Work to be completed. Please pick out and copy every line in the material below that contains the word "Given". Case counts.

Data section.
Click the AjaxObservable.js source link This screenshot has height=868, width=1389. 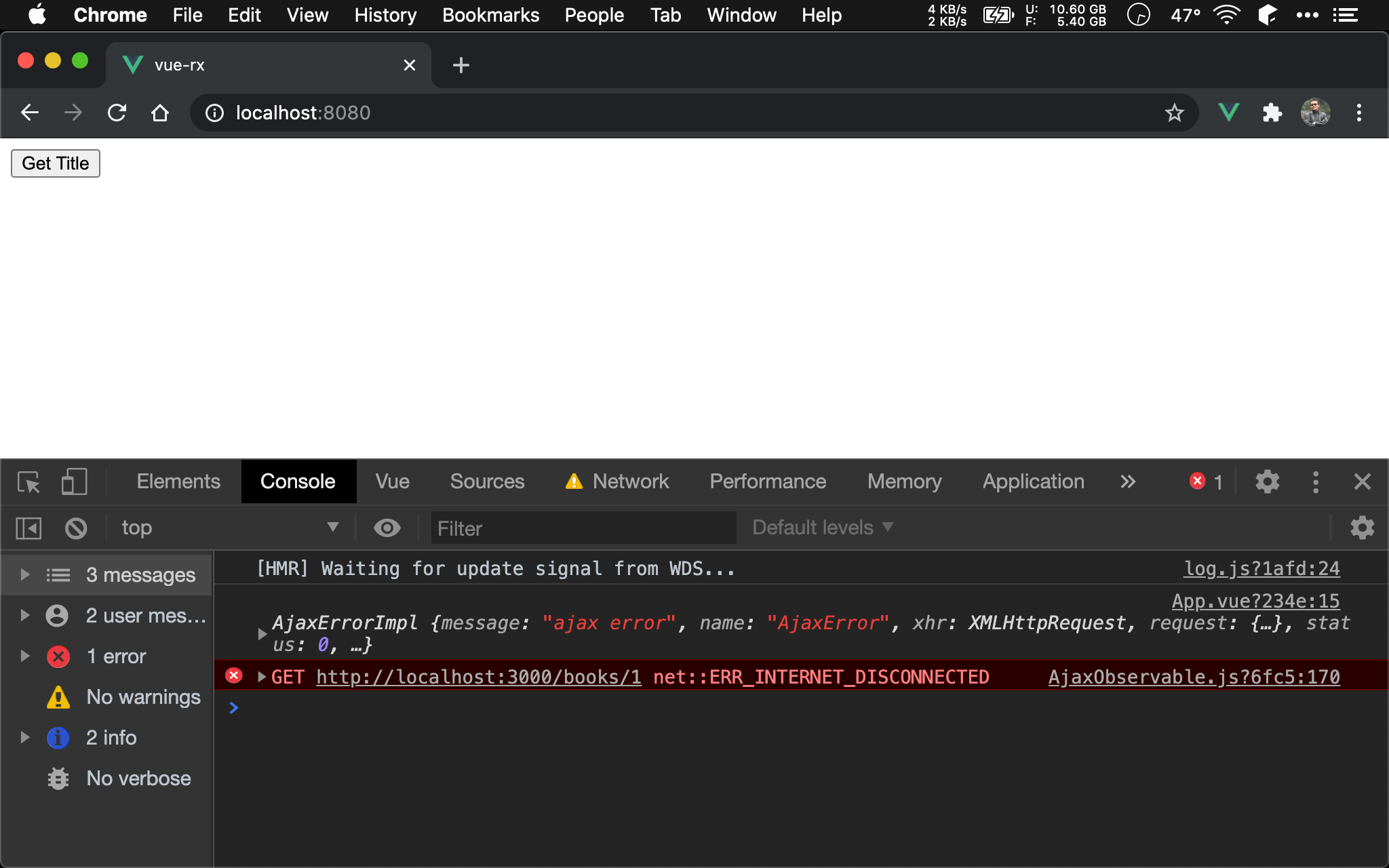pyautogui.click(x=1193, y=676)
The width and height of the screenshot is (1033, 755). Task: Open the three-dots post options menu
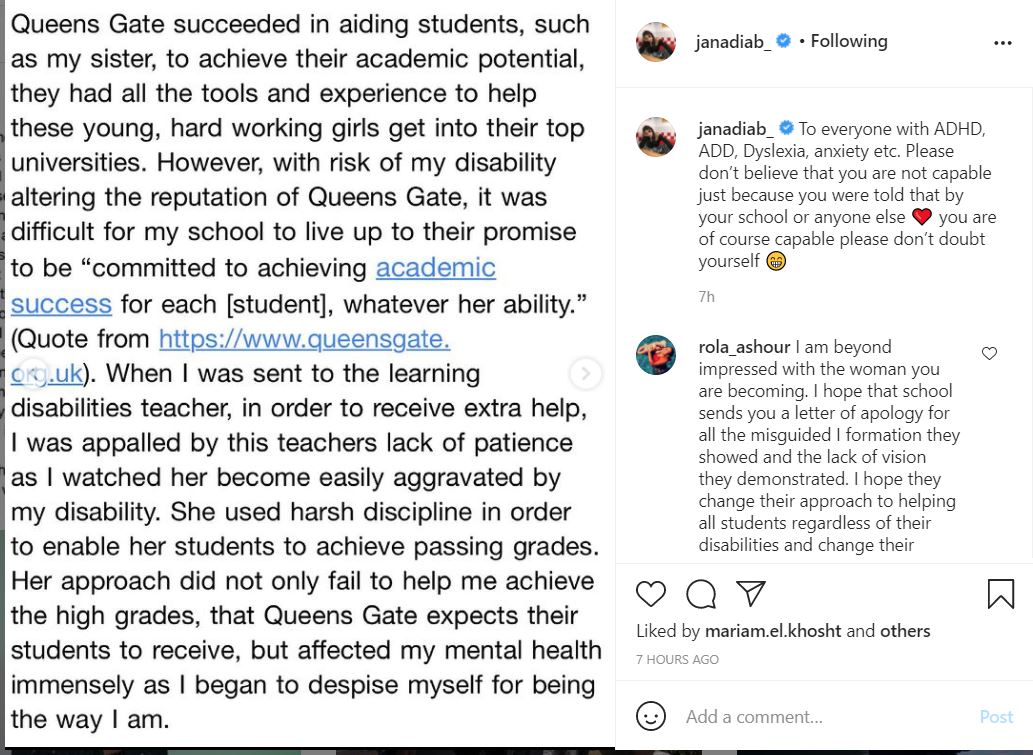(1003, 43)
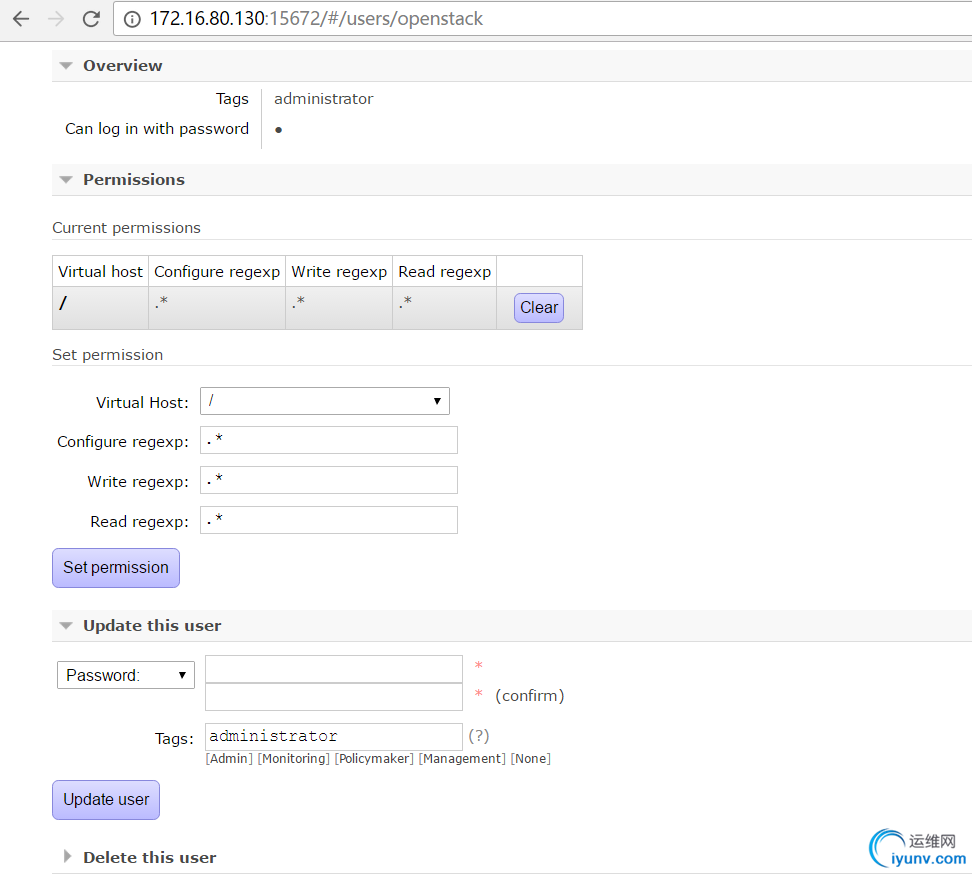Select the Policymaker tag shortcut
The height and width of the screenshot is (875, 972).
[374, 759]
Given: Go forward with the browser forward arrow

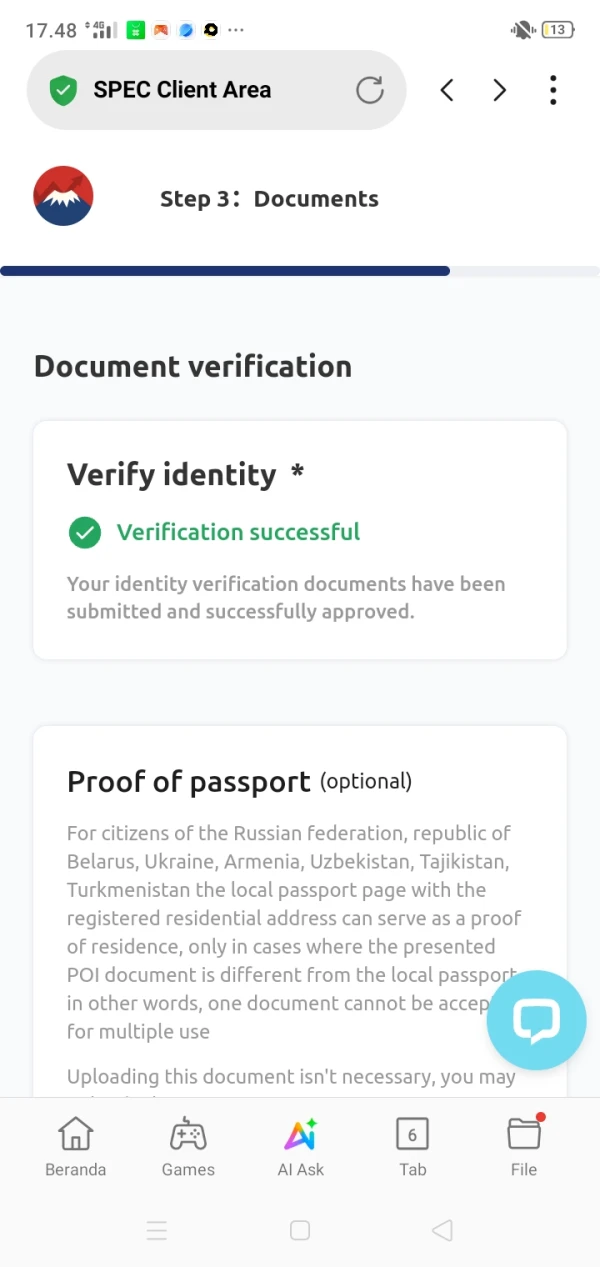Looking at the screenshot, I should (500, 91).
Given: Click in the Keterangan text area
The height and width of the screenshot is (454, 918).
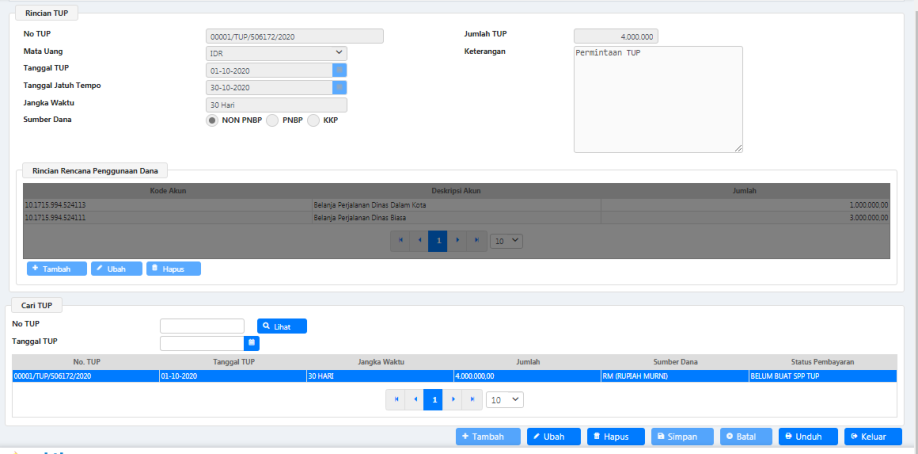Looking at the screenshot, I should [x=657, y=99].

---

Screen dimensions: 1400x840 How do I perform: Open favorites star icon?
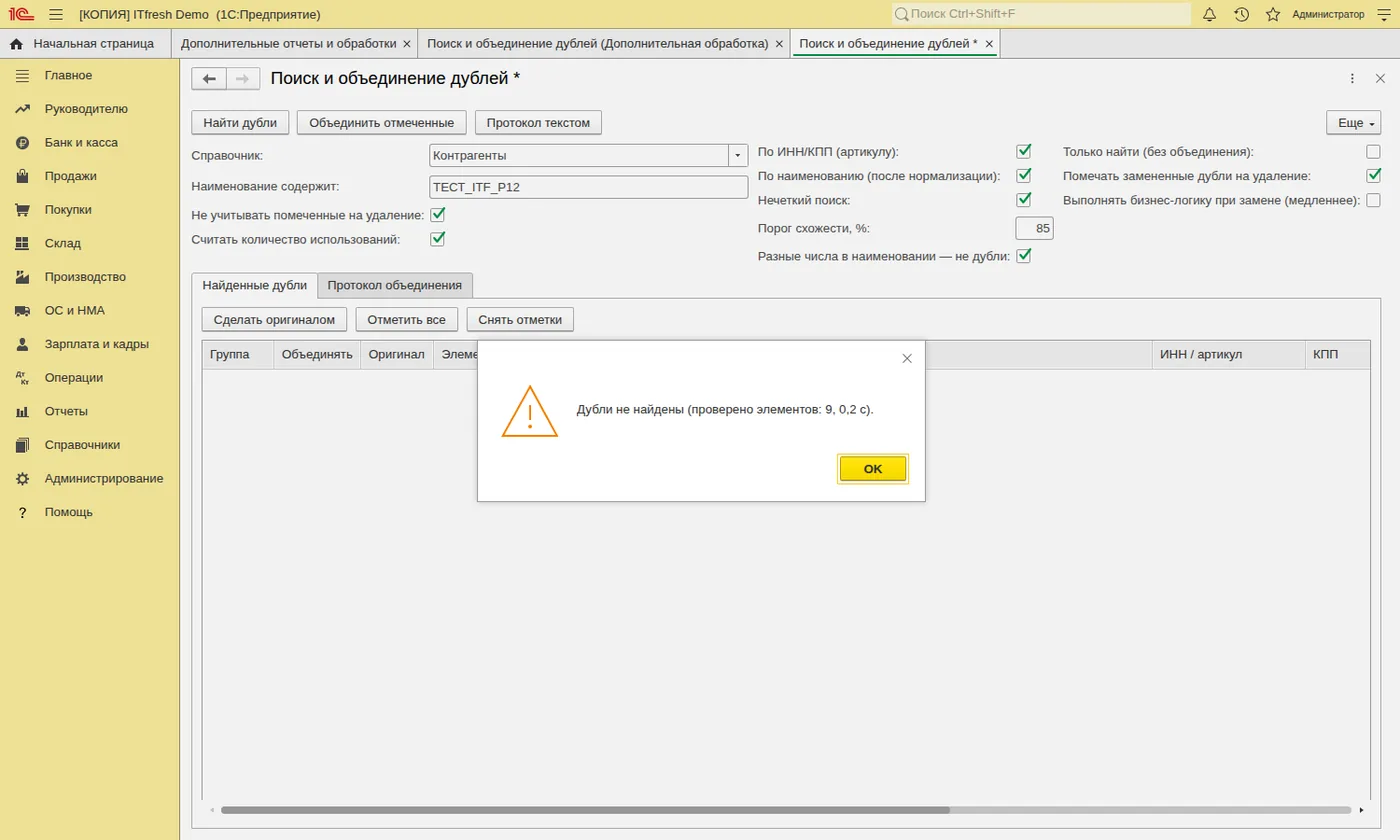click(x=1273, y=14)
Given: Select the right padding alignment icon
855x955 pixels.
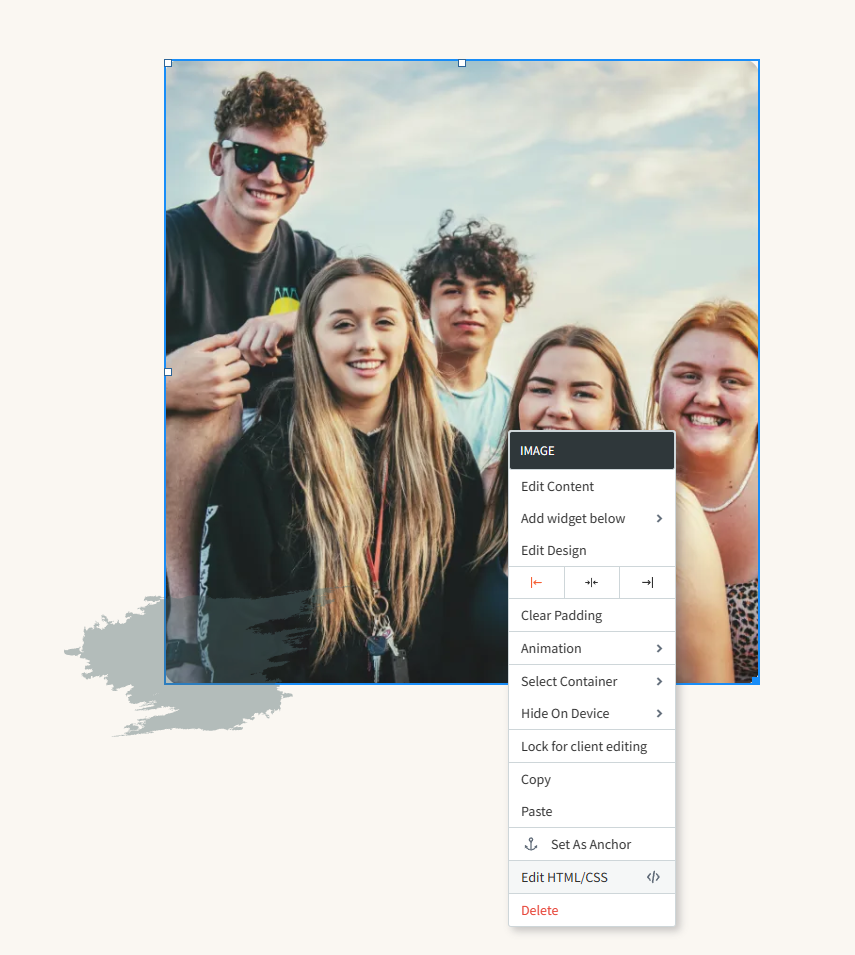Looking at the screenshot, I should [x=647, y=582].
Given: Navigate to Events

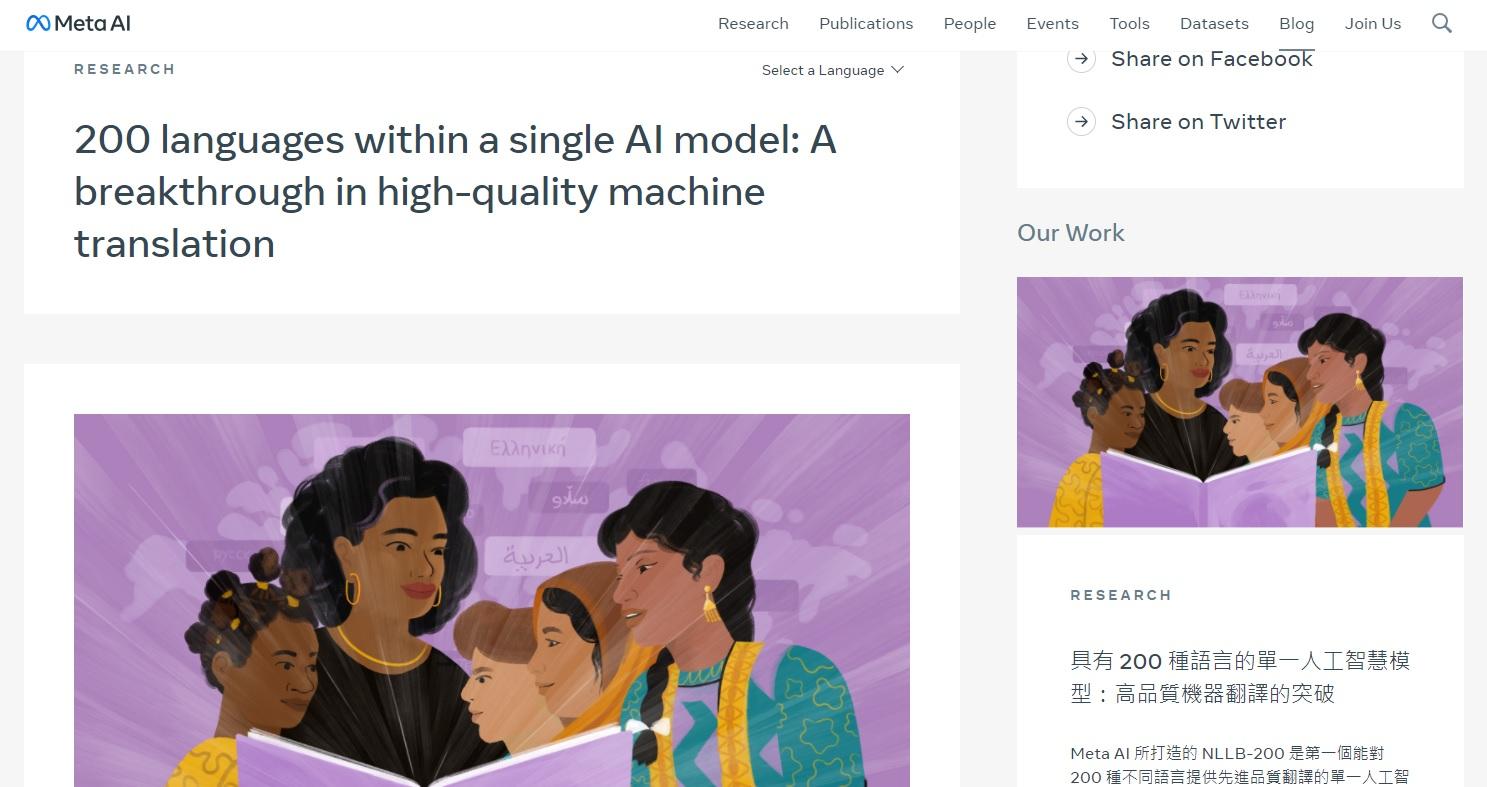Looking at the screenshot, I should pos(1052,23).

* * *

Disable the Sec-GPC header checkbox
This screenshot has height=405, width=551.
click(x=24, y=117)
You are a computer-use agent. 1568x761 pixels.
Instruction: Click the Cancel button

Result.
Given: Go forward with the browser forward arrow
Given: Click in the Keterangan text area
Given: Select the right padding alignment icon
Given: Navigate to Events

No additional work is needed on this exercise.